From looking at the reports, it seems like one of the most common issues was an inability to pump fuel up to the generators which were located many, many floors up in high-rise buildings. Most of these pumping facilities appear to be located on basement levels, and when those floors flooded the generators were stranded with the fuel they had access to locally. Some, like the Peer 1 facility on 75 Broad St. also saw the flooding contaminate primary fuel supplies, leaving only “day tanks” to supply the generators. The stories of customers spending days carrying fuel up flights of stairs to keep the generators running are pretty amazing.
There are, however, a few parts of the overall situation that bother me. First, how was it that despite being located in a known flood zone, data center operators allowed a single point of failure like the fuel pumps to be located in a basement? Sure, in hindsight it seems obvious, and the flooding was extraordinarily bad, but I’ll bet that there are a bunch of data center architects looking at ways to provide not just alternate pumps, but alternate ways to get fuel directly to the generators.
(Note: the picture to the right is the lobby of the Verizon data center at 140 West Street, taken Monday night. All five basement levels flooded during the storm, and 3 and 1/2 of them were still underwater four days later.)
Second, it appears that the effort to keep the Peer 1 data center online was instigated and to a large extent carried out by customers, led by Anthony Casalena, the founder and CEO of Squarespace, not by the data center operations team themselves. Once the adrenaline wears off, my guess is that there will be some customers wondering why THEY had to save the day on behalf of the provider they are paying princely sums to. Robert Miggins, senior vice president of business development at Peer1, is quoted as saying “we wouldn’t have had the manpower there to actually bring the fuel up in time,” Miggins said. “There’s a lot of good will, and there’s a lot of hard work and there’s a few lucky bounces for good measure,” he said. I’m sure there have been some incredibly hard working people from Peer 1 right there the whole time, but I don’t know how you take that statement as a good thing. In the Squarespace updates you can also see that Peer 1 is going to have to bring the generator down to replace the fuel filter, something that is easily avoided with a little pre-planning.

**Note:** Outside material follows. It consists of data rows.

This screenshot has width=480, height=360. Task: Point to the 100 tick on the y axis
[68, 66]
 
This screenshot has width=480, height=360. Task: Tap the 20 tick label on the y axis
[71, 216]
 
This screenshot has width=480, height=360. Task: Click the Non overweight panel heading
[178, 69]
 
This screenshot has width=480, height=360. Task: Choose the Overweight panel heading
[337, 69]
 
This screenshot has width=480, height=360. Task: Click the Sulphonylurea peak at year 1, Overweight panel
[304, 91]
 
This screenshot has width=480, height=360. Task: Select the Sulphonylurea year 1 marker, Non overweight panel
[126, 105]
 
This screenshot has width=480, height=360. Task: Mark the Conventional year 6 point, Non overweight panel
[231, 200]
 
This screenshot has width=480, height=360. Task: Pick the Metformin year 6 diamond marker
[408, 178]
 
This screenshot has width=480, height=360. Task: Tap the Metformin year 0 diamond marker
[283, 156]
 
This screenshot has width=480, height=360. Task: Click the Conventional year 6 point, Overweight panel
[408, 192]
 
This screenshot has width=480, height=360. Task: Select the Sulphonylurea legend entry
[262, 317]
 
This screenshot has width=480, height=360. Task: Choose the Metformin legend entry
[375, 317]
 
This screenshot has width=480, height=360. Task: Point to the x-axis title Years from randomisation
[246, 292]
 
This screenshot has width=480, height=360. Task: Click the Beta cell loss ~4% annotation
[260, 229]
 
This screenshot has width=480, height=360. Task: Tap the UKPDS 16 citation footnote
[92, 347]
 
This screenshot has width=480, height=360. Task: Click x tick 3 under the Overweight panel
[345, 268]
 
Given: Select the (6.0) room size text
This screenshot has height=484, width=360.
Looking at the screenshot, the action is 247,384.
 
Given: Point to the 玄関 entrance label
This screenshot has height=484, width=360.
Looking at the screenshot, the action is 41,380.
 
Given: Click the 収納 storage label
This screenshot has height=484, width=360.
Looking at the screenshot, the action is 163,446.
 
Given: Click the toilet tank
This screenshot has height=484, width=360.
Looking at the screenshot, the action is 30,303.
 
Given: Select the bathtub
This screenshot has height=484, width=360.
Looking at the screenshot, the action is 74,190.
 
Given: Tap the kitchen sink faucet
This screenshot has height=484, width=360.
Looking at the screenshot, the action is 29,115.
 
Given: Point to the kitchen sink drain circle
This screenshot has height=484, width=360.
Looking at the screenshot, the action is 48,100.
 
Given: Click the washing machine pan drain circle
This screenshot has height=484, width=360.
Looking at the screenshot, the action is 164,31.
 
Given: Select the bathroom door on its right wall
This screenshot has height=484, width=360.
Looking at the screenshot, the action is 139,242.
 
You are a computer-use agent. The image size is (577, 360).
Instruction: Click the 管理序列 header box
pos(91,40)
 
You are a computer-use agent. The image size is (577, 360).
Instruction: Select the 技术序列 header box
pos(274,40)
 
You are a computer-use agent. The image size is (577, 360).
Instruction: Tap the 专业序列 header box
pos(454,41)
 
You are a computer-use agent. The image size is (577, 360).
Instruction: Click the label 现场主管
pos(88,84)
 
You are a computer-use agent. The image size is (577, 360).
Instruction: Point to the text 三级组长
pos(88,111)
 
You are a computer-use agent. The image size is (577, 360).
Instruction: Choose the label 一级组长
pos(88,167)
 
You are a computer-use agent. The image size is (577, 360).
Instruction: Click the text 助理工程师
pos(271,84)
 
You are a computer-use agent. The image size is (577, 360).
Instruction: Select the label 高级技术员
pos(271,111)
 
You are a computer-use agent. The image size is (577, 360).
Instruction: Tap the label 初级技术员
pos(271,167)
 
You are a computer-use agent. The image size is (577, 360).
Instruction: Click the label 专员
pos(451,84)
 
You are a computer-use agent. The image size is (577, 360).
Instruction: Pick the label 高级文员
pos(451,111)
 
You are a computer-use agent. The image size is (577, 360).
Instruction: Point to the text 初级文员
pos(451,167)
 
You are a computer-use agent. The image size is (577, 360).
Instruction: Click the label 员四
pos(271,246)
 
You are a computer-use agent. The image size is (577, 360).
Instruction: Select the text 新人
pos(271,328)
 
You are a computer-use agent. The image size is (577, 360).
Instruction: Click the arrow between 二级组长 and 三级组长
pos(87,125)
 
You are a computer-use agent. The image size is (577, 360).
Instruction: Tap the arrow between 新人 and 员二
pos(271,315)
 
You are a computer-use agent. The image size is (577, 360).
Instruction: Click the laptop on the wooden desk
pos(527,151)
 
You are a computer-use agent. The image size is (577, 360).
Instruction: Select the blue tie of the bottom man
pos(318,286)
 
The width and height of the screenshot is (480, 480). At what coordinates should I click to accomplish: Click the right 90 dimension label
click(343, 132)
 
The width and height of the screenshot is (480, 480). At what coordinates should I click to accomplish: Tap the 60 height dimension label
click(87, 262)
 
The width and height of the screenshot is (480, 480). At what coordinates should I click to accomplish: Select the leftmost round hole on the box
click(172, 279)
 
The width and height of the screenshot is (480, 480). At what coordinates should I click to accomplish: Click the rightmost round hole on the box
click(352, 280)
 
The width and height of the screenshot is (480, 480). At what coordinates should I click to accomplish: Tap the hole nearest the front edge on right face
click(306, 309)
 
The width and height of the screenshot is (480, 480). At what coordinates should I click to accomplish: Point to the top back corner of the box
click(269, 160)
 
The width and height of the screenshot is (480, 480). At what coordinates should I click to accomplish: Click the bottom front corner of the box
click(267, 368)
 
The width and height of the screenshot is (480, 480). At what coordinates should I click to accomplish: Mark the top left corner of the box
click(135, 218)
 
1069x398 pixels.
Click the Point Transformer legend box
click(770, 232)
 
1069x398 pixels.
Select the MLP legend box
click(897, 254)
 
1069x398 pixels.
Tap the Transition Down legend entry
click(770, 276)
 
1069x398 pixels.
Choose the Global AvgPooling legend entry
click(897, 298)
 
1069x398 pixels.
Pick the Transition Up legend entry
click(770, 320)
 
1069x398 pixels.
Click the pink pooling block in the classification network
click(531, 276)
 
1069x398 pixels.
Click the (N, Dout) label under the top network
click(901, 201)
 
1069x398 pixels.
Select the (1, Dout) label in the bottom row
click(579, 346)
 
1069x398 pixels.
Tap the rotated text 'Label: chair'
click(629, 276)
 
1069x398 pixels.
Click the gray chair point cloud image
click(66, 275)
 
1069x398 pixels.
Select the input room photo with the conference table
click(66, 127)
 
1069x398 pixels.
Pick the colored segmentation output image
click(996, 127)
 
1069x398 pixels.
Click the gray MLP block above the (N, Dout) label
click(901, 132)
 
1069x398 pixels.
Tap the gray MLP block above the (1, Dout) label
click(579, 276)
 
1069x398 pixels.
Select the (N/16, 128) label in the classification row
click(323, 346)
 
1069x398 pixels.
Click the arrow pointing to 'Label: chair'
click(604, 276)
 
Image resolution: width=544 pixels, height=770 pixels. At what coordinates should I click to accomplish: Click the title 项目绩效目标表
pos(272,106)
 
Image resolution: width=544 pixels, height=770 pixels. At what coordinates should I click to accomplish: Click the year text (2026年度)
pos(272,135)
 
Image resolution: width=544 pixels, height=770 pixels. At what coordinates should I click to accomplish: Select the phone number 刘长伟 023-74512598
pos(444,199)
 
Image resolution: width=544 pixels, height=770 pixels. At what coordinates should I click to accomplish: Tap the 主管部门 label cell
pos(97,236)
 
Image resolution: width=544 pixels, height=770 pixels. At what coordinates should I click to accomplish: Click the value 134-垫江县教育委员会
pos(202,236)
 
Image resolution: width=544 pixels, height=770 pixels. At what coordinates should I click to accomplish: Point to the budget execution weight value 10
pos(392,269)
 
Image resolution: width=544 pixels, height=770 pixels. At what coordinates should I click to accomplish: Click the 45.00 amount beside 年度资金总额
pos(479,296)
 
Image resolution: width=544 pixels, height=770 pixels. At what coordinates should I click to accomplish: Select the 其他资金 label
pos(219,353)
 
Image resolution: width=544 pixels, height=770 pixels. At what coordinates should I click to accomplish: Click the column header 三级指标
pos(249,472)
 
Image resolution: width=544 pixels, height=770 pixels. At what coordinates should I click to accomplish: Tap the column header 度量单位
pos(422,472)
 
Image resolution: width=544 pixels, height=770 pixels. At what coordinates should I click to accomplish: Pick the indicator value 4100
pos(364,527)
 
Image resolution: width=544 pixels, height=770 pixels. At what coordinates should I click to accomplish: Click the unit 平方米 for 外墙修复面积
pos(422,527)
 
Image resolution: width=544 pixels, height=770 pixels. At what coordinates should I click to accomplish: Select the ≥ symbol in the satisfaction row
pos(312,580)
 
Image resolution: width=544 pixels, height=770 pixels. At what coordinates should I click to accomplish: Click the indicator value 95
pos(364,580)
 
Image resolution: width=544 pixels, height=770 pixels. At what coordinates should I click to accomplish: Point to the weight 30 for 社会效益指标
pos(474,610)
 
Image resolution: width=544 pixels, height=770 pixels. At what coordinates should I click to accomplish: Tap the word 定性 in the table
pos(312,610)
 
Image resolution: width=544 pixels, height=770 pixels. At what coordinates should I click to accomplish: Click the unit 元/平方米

Finally, while there were many reports of data center operations teams sleeping in the facility over the duration of the storm, in most cases it appears those teams were locally based. To me, this is a huge operational no-no, and one that could definitely impact customers. Let me explain.
In a former life, I was the Director of Operations and Engineering for multiple free-standing data centers with around 50,000 sq/ft of usable space in Charlotte, NC. The company I worked for grew from three facilities in three markets to 19 facilities in 10 markets over my 6 years there, with three of those markets being in Florida. Hurricane and storm planning was a very real part of our day-to-day processes. Early on, we identified that we needed to standardize both the equipment and processes as much as possible from facility to facility so that were weren’t dependent on the local teams to be able to run things efficiently, especially in the Florida markets. Why? Because we didn’t want the local staff working in the data center during a disaster.
One of the primary things I learned from running the data centers, was that I never wanted to put an operations engineer in a position where he had to pick between his job and his family. Working in a critical facility role is inherently stressful all by itself; everything in the data center can be life-threatening. The best facilities engineers are the ones who are completely focused on the job at hand. In the case of a huge disaster like Sandy, every one of those engineers have friends and family who were also affected by the storm. How can they focus on the complex problems at the facility when they have kids at home with no power, or family with flooding and downed trees? They can’t, and it’s not fair to ask them to.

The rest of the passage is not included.